Back Downtown, a unit of the police Mobile Field Force had encountered the Tigers on the corner of Hope and Olympic and come off worst. Their tactical vehicles were brewing, their officers sprawled outside or cooked within. One and a half months of riot-control training comprehensively decimated by several years of revolutionary warfare instruction. Plastic baton rounds and tear gas versus high-velocity lead and sprayed steel. It was a scenario that would repeat itself throughout the district, a situation defying control or understanding. Spectators came – amateur enthusiasts, souvenir-hunters, politicized ghouls – drawn by the action, by the lure of participation, the promise of the law getting a licking, their champion getting released. Pride and inhumanity swelled. Stalls appeared on Central Avenue to feed the craving, handing out narcotics, alcohol and ammunition, directing the flow from Watts and South Central. On Flower Street, the first underground parking lot was raided, the vehicles seized, hot-wired and driven off to reinforce the push along Wilshire or to barrier-crash closer battle-fronts. Above it, office workers lay on floors and expected the worst. They would not be disappointed.

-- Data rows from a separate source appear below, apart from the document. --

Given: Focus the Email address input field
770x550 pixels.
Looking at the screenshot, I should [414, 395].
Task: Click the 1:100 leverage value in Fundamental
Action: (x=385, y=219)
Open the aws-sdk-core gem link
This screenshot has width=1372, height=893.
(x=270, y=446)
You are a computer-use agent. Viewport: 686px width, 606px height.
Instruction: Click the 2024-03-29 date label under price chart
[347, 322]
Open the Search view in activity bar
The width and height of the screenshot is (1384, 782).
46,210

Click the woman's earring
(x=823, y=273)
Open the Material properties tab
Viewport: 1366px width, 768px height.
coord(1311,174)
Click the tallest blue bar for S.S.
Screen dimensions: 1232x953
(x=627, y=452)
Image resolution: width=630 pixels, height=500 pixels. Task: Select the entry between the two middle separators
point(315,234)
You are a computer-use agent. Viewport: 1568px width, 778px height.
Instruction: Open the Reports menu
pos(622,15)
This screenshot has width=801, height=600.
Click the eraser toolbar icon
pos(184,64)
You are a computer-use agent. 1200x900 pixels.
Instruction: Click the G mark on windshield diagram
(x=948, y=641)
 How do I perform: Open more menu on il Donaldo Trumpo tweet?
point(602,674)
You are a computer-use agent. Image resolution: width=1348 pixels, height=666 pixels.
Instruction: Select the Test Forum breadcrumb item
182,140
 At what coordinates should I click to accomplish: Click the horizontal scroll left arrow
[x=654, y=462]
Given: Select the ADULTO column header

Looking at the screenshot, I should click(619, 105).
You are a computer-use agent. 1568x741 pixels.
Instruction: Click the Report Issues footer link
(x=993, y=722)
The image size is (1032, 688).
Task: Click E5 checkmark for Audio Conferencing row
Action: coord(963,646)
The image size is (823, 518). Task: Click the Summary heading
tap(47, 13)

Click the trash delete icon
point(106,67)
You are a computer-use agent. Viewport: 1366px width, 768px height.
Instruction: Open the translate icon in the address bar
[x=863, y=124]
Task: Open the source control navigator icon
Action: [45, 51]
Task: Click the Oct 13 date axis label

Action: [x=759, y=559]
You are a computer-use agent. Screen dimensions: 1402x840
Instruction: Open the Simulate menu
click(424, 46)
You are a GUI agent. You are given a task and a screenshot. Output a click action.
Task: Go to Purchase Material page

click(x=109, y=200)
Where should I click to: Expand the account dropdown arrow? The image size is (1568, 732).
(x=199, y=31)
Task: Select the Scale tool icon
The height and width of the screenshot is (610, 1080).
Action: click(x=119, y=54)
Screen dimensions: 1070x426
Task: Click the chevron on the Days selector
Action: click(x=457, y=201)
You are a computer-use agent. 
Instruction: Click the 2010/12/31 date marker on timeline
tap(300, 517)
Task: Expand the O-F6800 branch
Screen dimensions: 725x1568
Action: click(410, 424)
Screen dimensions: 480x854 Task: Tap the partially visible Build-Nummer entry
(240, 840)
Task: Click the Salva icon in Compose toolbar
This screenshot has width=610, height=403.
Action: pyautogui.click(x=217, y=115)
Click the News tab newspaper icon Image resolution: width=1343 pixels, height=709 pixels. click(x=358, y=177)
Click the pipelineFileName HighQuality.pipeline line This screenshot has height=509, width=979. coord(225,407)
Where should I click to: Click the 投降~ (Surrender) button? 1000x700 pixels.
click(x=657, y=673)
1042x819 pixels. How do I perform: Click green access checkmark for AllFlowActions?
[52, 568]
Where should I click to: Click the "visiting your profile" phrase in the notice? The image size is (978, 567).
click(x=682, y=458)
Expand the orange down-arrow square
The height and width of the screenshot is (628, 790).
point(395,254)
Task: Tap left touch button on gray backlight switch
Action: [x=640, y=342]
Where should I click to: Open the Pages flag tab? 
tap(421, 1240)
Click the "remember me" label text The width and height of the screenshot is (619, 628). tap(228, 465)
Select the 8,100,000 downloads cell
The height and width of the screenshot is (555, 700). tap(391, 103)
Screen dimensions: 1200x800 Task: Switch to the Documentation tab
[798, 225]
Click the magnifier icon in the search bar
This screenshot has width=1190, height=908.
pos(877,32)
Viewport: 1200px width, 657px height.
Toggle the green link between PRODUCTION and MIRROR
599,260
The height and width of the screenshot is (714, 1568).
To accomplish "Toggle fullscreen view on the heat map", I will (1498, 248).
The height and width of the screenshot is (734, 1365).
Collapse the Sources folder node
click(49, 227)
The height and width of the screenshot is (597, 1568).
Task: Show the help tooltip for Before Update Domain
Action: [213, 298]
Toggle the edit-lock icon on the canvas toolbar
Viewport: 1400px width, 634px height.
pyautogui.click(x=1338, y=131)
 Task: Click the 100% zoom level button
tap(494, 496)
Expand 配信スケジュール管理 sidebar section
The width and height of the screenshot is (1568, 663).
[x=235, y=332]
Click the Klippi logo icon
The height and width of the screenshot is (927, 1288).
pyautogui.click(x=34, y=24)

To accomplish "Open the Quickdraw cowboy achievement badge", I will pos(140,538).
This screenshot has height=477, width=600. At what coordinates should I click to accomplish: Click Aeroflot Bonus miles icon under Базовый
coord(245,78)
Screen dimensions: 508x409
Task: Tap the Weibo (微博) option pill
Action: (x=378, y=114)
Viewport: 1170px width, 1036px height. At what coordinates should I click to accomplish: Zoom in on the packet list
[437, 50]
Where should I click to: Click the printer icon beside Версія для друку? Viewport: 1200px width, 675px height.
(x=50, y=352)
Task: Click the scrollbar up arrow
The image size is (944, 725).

Anti-tank missiles, truck-mounted, wire-guided, were launched on command. They flew fast, accurate, their armour-piercing warheads thudding into the sides of the Parker Center, rocking and raking the building with multiple impacts. The police fortress was designed to withstand small arms, the low-intensity threat posed by tooled-up freaks and the urban disturbed. Defence against surplus Cold War artillery had never been fed into its civil design parameters. Reasonable enough, but a pity. Breach achieved, the bunker busted. Guerrilla warfare was underway, and the LAPD could retreat, surrender or die. It amounted to the same. The Tigers pressed home, poured through, smashing past melted glass and tangled metal, the fragments of opposition. They were here to collect, to lift their commander, to win an audience with the chief of police. A water cannon played ineffectively against the tide, was swallowed, its streams of indelible water cut off abruptly. The hands and clothes of Azania’s stalking packs would be stained a different hue. Sounds were swamped in the throat-clamour of thousands, the pulsing chants, bellowing suspended above the muffled crack of flash-bangs and the fainter hiss of gas cartridges. At City Hall, along First and N. Spring Streets, the art deco lobbies, the atria, rang to shots, shouts, the tread of boots emerging from the tunnels. Scouring below ground was complete; above, takeover was in train.

* * *

‘Hell, just take my wallet.’

The sight was threatening, a Jeep in splinter camouflage pulling at speed into Krista’s Playa del Rey driveway, Fletcher Wood jumping out in leather jacket, combat slacks, sneakers and a lot of gold. Special Agent to hoodlum in a single change of outfit; he could carry it off, carry off the entire contents of a bank vault without anyone daring to challenge. Menacing professionalism, professional menace, were transferable skills. Kemp greeted him with feet astride and thumbs tucked into waistband.

‘See everyone’s evacuating,’ the FBI man observed. ‘And I don’t mean only their homes.’ Car horns punctuated the delivery in the near background. It was the layered discord of intangible alarm turning to palpable terror.

‘Your designer wear hardly sends out vibes of peace. Where d’you find the kit?’